BEGIN Source data

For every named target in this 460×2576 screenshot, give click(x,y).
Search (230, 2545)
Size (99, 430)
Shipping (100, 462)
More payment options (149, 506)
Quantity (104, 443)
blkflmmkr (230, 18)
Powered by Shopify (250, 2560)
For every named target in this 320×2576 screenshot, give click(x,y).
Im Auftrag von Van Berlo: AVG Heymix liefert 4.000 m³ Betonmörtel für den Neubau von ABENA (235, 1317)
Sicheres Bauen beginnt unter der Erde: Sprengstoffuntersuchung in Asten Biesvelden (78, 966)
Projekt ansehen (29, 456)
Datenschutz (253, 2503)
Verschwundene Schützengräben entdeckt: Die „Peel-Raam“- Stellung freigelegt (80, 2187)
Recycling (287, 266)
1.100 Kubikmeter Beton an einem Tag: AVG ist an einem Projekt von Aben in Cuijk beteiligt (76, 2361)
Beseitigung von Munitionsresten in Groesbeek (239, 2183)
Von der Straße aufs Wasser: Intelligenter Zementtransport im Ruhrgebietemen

END Source data

:: Task details ::
Word for word, return each of the entries shown above.

:: Response to this task ::
For every named target in this 460×2576 screenshot, give click(x,y).
Search (230, 2545)
Size (99, 430)
Shipping (100, 462)
More payment options (149, 506)
Quantity (104, 443)
blkflmmkr (230, 18)
Powered by Shopify (250, 2560)
For every named target in this 320×2576 screenshot, give click(x,y).
Im Auftrag von Van Berlo: AVG Heymix liefert 4.000 m³ Betonmörtel für den Neubau von ABENA (235, 1317)
Sicheres Bauen beginnt unter der Erde: Sprengstoffuntersuchung in Asten Biesvelden (78, 966)
Projekt ansehen (29, 456)
Datenschutz (253, 2503)
Verschwundene Schützengräben entdeckt: Die „Peel-Raam“- Stellung freigelegt (80, 2187)
Recycling (287, 266)
1.100 Kubikmeter Beton an einem Tag: AVG ist an einem Projekt von Aben in Cuijk beteiligt (76, 2361)
Beseitigung von Munitionsresten in Groesbeek (239, 2183)
Von der Straße aufs Wasser: Intelligenter Zementtransport im Ruhrgebietemen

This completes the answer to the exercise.